#### [Your objective]
Print every line of the data word for word.

#### [Source material]
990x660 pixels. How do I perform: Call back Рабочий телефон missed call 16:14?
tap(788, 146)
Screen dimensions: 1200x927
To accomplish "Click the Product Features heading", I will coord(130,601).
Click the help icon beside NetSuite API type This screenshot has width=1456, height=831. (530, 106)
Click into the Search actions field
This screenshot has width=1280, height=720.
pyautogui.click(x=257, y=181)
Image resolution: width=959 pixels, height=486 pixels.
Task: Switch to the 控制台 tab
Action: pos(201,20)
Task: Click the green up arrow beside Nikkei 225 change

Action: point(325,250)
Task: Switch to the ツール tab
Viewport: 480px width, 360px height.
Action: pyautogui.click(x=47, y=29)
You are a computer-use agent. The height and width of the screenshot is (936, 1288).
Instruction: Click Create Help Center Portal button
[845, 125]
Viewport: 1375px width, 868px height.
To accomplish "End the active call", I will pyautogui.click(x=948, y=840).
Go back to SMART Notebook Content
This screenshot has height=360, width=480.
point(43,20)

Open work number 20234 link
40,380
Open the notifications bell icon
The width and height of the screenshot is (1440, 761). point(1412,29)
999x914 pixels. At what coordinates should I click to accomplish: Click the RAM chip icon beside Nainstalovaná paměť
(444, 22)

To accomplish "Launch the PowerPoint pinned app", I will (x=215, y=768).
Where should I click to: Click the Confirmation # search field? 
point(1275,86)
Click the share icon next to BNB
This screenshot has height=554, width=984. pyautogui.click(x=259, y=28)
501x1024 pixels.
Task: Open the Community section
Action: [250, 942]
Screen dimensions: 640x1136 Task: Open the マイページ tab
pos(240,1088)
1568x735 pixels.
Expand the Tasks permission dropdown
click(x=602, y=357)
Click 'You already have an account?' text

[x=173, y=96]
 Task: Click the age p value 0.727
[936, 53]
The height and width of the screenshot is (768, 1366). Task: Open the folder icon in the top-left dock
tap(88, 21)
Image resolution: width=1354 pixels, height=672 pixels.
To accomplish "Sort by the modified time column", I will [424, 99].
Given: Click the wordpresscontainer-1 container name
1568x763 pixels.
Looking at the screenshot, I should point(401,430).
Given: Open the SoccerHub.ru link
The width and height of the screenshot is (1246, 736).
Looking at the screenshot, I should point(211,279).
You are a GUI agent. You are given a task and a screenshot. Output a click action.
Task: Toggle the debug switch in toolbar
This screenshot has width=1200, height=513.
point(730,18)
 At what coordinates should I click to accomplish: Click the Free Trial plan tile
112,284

#### [Result of this exercise]
990x660 pixels. How do I perform: Call back Рабочий телефон missed call 16:14?
tap(788, 146)
Screen dimensions: 1200x927
To accomplish "Click the Product Features heading", I will coord(130,601).
Click the help icon beside NetSuite API type This screenshot has width=1456, height=831. (530, 106)
Click into the Search actions field
This screenshot has width=1280, height=720.
pyautogui.click(x=257, y=181)
Image resolution: width=959 pixels, height=486 pixels.
Task: Switch to the 控制台 tab
Action: pos(201,20)
Task: Click the green up arrow beside Nikkei 225 change

Action: point(325,250)
Task: Switch to the ツール tab
Viewport: 480px width, 360px height.
Action: pyautogui.click(x=47, y=29)
You are a computer-use agent. The height and width of the screenshot is (936, 1288).
Instruction: Click Create Help Center Portal button
[845, 125]
Viewport: 1375px width, 868px height.
To accomplish "End the active call", I will pyautogui.click(x=948, y=840).
Go back to SMART Notebook Content
This screenshot has height=360, width=480.
point(43,20)

Open work number 20234 link
40,380
Open the notifications bell icon
The width and height of the screenshot is (1440, 761). point(1412,29)
999x914 pixels. At what coordinates should I click to accomplish: Click the RAM chip icon beside Nainstalovaná paměť
(444, 22)

To accomplish "Launch the PowerPoint pinned app", I will (x=215, y=768).
Where should I click to: Click the Confirmation # search field? 
point(1275,86)
Click the share icon next to BNB
This screenshot has height=554, width=984. pyautogui.click(x=259, y=28)
501x1024 pixels.
Task: Open the Community section
Action: [250, 942]
Screen dimensions: 640x1136 Task: Open the マイページ tab
pos(240,1088)
1568x735 pixels.
Expand the Tasks permission dropdown
click(x=602, y=357)
Click 'You already have an account?' text

[x=173, y=96]
 Task: Click the age p value 0.727
[936, 53]
The height and width of the screenshot is (768, 1366). Task: Open the folder icon in the top-left dock
tap(88, 21)
Image resolution: width=1354 pixels, height=672 pixels.
To accomplish "Sort by the modified time column", I will [424, 99].
Given: Click the wordpresscontainer-1 container name
1568x763 pixels.
Looking at the screenshot, I should point(401,430).
Given: Open the SoccerHub.ru link
The width and height of the screenshot is (1246, 736).
Looking at the screenshot, I should point(211,279).
You are a GUI agent. You are given a task and a screenshot. Output a click action.
Task: Toggle the debug switch in toolbar
This screenshot has width=1200, height=513.
point(730,18)
 At what coordinates should I click to accomplish: Click the Free Trial plan tile
112,284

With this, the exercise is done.